This topic outlines how coordination of cross-agency services for youth with disabilities and their families can build professional connections and provide families with a single contact to identify supports. Service coordination reflects a shift from case management to family support and focuses on person- and family-centered planning, inclusion, and self-determination.


Introduction

The coordination of cross-agency services for youth with disabilities, their families, and the interagency transition team can build professional connections and provide families with a single contact to identify supports. This concept of service coordination can be implemented on two levels:

  1. At a system level: Policies require agencies to work together; to create agreements among school districts, counties, health organizations, and other entities; and to detail how they will provide and fund services.
  2. At an individual level: Direct service is provided through a service coordinator to children and youth with disabilities, their families, and the professionals who support them.

Service coordinators at the individual level provide direct service, whereas service coordinators at the system level promote collaboration among various organizations that serve youth with disabilities. This Web topic focuses on service coordination at the individual level.

Service coordination reflects a shift from case management to family support and focuses on person- and family-centered planning, inclusion, and self-determination. A service coordinator’s responsibilities begin with outlining the desires, strengths, and life goals of the person with the disability. All programs, services, and supports are directed by the individual and their family, with the goal of their participation in the community.

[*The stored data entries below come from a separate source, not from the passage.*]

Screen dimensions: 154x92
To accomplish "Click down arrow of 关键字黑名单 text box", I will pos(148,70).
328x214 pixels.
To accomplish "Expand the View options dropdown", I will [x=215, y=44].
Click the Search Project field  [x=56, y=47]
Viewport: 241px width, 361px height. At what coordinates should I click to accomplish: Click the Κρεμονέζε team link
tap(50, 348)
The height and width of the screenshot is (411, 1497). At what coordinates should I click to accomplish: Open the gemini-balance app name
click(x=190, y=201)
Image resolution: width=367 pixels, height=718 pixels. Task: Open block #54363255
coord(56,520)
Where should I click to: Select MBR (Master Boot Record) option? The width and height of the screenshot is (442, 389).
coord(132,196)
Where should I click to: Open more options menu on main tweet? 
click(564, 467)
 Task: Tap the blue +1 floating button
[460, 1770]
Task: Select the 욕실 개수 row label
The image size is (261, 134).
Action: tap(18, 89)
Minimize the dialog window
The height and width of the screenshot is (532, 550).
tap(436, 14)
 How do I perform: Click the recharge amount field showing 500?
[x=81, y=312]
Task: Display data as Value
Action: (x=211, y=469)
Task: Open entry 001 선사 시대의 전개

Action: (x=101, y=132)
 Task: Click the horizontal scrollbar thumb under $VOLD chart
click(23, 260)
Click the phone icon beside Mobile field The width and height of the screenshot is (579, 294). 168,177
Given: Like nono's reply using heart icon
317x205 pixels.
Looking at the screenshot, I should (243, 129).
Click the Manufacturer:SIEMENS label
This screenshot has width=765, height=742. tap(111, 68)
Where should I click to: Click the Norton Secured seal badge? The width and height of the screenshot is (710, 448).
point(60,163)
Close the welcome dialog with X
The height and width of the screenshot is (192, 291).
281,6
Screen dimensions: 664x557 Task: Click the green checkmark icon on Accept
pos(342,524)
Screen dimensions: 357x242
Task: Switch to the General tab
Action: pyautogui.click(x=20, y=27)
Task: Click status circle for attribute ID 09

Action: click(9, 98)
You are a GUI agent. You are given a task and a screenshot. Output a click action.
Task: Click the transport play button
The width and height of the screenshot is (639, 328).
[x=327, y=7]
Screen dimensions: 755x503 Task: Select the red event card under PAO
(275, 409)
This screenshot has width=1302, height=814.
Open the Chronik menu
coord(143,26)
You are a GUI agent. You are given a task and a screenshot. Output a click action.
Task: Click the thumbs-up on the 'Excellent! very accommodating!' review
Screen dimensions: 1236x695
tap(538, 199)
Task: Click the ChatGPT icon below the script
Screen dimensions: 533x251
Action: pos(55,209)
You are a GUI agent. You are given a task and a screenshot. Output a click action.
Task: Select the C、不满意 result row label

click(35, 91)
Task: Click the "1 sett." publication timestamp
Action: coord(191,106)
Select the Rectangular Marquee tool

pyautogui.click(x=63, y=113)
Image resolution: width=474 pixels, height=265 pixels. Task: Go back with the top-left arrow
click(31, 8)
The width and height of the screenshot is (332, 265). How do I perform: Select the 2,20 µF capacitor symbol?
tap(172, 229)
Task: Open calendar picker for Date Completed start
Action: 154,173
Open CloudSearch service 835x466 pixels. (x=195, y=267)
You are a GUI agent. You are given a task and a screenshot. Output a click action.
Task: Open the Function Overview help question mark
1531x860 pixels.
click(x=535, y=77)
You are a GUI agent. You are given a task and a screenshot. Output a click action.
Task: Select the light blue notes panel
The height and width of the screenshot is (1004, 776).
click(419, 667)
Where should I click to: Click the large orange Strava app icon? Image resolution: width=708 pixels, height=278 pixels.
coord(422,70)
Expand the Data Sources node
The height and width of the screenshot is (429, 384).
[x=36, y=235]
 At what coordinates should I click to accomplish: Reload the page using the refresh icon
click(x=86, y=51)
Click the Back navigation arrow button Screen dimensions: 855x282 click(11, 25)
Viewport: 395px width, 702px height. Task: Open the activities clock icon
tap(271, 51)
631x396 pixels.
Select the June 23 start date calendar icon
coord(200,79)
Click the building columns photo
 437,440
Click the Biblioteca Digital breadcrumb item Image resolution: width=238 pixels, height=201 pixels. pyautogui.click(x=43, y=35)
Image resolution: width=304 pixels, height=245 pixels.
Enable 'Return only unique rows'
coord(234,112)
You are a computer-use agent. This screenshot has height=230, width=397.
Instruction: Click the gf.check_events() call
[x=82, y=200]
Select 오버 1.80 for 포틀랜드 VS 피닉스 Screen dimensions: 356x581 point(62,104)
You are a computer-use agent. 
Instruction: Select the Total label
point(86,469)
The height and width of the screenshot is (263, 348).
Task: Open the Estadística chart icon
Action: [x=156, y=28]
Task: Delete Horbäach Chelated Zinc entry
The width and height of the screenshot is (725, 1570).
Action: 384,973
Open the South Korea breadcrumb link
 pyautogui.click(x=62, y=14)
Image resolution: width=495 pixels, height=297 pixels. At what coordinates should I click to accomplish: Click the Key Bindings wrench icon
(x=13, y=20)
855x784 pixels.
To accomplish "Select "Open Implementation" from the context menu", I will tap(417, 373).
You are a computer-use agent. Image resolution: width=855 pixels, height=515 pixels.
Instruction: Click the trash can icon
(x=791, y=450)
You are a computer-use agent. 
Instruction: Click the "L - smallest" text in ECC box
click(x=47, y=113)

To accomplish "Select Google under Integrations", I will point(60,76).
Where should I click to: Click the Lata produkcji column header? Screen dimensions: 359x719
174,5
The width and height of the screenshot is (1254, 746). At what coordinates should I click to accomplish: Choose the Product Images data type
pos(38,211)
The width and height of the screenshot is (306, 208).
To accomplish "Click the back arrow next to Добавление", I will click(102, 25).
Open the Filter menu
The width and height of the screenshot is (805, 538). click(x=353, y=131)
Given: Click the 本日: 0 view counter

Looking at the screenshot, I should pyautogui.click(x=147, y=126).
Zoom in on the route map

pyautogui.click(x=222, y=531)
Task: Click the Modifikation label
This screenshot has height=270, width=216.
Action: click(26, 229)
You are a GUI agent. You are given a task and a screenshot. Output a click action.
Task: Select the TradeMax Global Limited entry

In general, service coordination tasks include:

  • Coordinating services on behalf of individuals with disabilities and their families across agency lines;

  • Serving as a single point of contact in helping families obtain the assistance they need and the services their children need;

  • Assisting families in gaining access to services (for example, providing information on services, assisting them in understanding service eligibility criteria, etc.);

  • Continuously seeking available and appropriate services for individuals with disabilities and their families;

  • Coordinating eligibility of evaluations and assessments;

  • Supporting the ongoing review and evaluation of individual service plans;

  • Informing families of the availability of advocacy services, including legal, professional, and individual advocacy assistance;

  • Working to ensure that teachers and other school personnel have access to information on community services and supports; and

  • Managing students’ Individualized Education Programs (IEPs).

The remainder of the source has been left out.